SQL/MX Release 2.0 Best Practices

Performance Tuning 47
Queries that frequently read large tables and aggregate the results to a high level will benefit from the
creation of summary table or tables. The “Design guidelines and considerations” section of this document
includes additional considerations for summary tables.
Joins between large tables can be quite expensive, in terms of both processing time and resources. This
issue is often one of the most significant issues faced by customers in the database environment. When
possible, use similar partitioning and primary-key structures, which enable efficient partition-to-partition
joins.
Database applications usually have at least one large dimension table that must be joined to the fact
table. In this situation:
Ensure that the dimension table is indexed as needed to avoid full table scans.
Ensure that the statistics are updated and correct.
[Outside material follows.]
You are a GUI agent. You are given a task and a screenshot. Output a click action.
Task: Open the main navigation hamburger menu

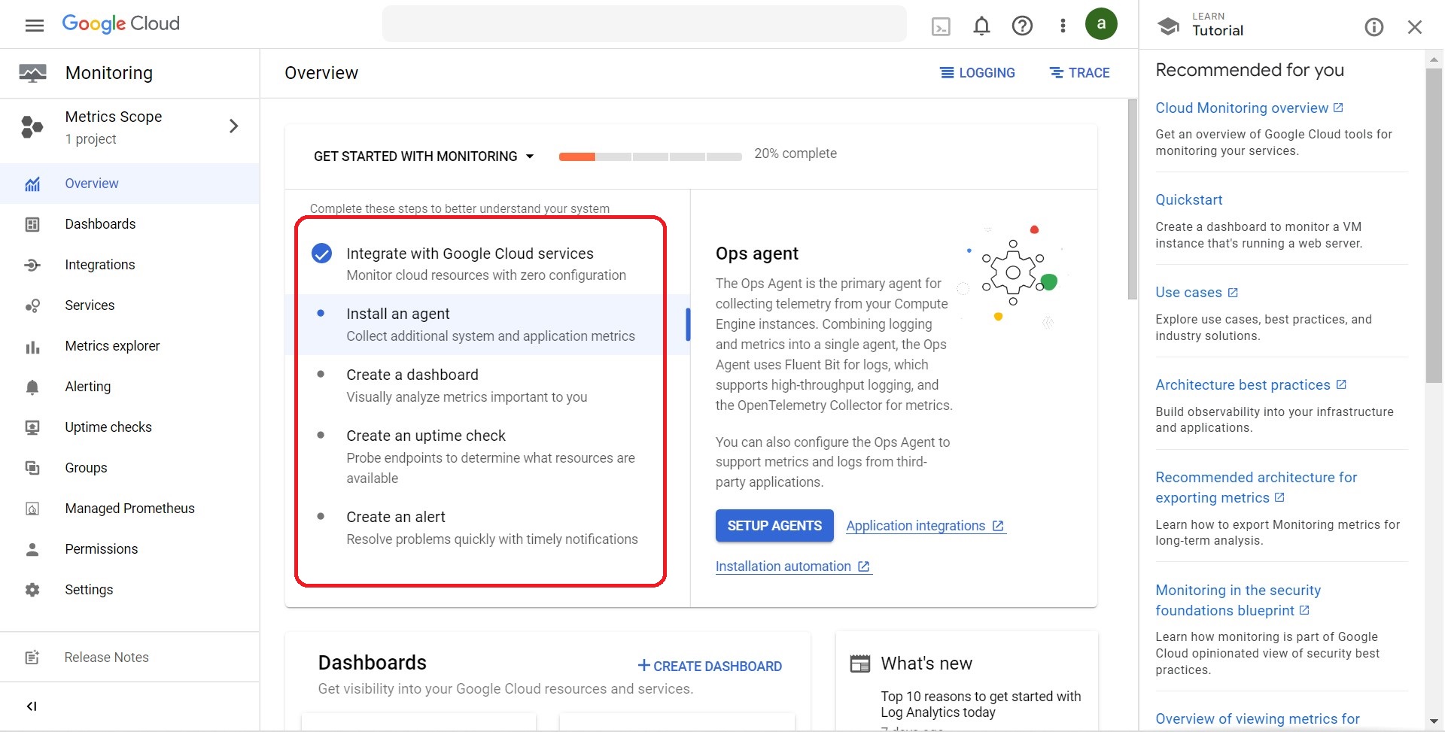[x=35, y=23]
Deal with skewed data distributions as described in the “Addressing problems with skewed data
distributions” section of this document.
Note whether the join column or columns between the dimension table and the fact table represent
an efficient path.
Review DISPLAY_EXPLAIN output to ensure that an efficient join method exists to the fact table. If the
DISPLAY_EXPLAIN indicates that the type of join is a repartitioned hybrid hash join, the join will be a
costly operation and response time may be excessive. Repartitioned hash joins are used when the
join columns are not in the same order. It is preferable to use a sort-merge join, but it is still a costly
operation, especially when run concurrently by multiple queries.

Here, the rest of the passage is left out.